[TASK REQUIREMENTS] Look through the listing below for the word "computer" and copy every line where it occurs.

[THE DATA]

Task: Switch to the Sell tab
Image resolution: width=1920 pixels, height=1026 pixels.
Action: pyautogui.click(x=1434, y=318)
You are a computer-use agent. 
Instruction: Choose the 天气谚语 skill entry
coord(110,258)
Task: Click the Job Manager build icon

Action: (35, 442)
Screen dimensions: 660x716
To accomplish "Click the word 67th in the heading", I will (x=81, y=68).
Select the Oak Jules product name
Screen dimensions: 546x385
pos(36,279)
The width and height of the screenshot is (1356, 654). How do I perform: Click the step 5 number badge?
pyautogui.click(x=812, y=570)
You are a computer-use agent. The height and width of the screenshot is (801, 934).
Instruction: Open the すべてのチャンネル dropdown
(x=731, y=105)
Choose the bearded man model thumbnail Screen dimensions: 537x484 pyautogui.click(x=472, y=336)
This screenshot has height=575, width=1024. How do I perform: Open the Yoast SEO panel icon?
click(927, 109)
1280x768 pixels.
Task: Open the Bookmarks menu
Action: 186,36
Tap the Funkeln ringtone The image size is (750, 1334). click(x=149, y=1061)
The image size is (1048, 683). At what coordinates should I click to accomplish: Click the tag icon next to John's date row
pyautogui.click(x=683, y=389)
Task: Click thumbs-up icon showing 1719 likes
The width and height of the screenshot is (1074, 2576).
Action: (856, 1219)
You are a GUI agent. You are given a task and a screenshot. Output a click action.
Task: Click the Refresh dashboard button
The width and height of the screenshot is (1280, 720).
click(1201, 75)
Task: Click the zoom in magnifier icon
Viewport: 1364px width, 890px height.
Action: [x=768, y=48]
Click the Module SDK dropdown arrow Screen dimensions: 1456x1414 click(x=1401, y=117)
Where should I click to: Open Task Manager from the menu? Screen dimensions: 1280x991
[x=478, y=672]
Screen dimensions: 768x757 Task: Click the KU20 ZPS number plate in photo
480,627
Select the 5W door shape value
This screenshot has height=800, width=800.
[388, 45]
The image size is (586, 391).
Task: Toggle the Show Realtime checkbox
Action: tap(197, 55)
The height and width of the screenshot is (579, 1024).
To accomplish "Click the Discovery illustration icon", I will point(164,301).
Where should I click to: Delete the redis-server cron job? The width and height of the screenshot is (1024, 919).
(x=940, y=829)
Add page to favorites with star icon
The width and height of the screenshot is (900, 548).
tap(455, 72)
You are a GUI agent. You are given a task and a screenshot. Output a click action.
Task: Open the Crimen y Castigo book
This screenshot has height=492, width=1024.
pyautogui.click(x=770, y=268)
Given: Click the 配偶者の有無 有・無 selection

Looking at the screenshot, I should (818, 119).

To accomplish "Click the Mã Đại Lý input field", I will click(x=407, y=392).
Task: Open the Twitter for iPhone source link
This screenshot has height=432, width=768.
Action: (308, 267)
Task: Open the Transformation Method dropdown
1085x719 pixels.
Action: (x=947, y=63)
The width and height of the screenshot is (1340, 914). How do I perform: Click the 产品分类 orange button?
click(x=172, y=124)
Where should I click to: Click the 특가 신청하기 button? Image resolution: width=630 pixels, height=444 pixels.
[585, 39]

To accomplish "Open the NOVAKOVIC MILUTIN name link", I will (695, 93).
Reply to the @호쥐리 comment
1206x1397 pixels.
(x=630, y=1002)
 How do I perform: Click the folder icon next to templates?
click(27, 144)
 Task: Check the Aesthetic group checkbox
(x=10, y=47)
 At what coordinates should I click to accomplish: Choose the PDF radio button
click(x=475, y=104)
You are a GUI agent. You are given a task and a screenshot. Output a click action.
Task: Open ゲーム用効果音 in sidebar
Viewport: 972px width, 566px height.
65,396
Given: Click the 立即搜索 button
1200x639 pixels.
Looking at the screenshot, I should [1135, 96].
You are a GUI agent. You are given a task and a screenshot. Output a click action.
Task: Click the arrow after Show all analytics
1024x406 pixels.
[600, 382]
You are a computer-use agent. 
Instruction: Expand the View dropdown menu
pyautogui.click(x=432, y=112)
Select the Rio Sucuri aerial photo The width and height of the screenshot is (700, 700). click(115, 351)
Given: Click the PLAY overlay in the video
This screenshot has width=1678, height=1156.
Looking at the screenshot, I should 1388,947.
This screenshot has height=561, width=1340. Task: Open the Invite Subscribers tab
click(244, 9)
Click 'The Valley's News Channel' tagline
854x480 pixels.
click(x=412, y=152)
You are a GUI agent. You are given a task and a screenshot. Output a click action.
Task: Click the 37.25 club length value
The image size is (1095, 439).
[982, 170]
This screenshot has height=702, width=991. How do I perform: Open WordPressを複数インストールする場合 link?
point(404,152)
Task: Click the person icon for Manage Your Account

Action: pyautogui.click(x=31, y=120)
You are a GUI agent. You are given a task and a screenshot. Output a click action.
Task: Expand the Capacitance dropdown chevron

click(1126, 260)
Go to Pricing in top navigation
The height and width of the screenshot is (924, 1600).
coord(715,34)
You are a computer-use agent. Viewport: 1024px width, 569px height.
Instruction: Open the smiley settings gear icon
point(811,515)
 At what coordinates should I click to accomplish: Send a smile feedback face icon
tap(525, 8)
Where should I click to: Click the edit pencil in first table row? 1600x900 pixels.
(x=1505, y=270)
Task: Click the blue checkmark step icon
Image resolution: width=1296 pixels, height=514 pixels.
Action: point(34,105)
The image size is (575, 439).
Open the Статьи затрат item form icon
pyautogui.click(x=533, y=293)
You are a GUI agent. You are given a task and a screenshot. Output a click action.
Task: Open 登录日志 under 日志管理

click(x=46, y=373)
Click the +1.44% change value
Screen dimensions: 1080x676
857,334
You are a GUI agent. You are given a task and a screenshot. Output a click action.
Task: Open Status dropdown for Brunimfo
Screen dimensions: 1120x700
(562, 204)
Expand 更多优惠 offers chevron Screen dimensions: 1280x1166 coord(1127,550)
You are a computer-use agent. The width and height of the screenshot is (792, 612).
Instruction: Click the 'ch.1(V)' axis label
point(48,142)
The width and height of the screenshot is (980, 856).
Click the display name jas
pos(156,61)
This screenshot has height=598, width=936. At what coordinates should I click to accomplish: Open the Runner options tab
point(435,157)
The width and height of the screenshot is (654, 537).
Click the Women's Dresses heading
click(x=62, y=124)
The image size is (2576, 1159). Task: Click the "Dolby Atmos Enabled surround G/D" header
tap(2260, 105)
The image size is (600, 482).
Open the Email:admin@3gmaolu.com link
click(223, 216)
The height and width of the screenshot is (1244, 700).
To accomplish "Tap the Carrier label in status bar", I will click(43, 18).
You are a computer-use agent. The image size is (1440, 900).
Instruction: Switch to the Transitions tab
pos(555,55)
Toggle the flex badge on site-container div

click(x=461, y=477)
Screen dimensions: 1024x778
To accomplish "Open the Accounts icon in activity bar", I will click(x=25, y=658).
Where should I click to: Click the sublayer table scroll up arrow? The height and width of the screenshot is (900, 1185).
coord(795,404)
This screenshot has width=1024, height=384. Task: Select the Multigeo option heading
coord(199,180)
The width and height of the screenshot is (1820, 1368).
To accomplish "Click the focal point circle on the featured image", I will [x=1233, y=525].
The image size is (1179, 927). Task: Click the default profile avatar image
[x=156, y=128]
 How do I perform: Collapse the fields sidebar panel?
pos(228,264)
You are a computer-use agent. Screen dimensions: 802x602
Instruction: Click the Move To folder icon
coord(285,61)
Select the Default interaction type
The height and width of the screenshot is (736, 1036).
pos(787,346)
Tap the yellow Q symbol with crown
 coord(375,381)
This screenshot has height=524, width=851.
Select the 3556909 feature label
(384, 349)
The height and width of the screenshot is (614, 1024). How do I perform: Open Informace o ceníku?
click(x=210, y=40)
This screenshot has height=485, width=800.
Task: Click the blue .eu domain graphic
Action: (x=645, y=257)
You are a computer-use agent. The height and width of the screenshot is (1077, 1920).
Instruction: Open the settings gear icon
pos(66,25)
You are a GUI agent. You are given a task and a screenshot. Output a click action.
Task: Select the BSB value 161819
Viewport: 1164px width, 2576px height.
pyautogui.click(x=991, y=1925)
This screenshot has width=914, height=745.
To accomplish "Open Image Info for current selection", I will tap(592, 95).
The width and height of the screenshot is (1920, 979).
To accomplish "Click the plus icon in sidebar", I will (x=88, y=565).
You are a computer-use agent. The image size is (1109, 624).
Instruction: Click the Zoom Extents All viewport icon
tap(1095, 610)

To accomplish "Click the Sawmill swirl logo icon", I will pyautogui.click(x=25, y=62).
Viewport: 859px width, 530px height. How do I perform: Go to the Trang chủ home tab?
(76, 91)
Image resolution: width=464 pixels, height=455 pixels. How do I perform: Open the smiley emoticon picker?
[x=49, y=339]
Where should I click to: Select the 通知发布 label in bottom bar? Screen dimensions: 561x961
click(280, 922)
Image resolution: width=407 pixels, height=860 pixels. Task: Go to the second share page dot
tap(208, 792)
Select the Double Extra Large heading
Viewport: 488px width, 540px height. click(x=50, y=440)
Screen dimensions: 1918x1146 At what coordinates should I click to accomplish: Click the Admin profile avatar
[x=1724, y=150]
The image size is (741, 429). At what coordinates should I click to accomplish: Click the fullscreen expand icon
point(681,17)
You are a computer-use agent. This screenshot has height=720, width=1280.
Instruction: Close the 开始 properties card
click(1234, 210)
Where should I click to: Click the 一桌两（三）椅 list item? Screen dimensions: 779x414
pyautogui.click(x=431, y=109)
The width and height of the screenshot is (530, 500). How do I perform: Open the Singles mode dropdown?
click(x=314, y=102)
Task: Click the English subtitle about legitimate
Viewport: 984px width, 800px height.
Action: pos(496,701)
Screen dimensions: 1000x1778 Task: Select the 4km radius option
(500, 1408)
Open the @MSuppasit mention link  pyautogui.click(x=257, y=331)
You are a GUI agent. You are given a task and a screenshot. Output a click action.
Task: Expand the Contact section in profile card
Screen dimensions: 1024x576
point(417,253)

[YOUR SOLUTION]
You are a computer-use agent. 
You are a computer-use agent. The height and width of the screenshot is (801, 934).
You are a computer-use agent. 
You are a computer-use agent. Viewport: 1024px width, 569px height.
You are a computer-use agent. The width and height of the screenshot is (792, 612).
You are a computer-use agent. The image size is (1440, 900).
You are a computer-use agent. Screen dimensions: 802x602
You are a computer-use agent. The height and width of the screenshot is (1077, 1920).
You are a computer-use agent. The image size is (1109, 624).
You are a computer-use agent. This screenshot has height=720, width=1280.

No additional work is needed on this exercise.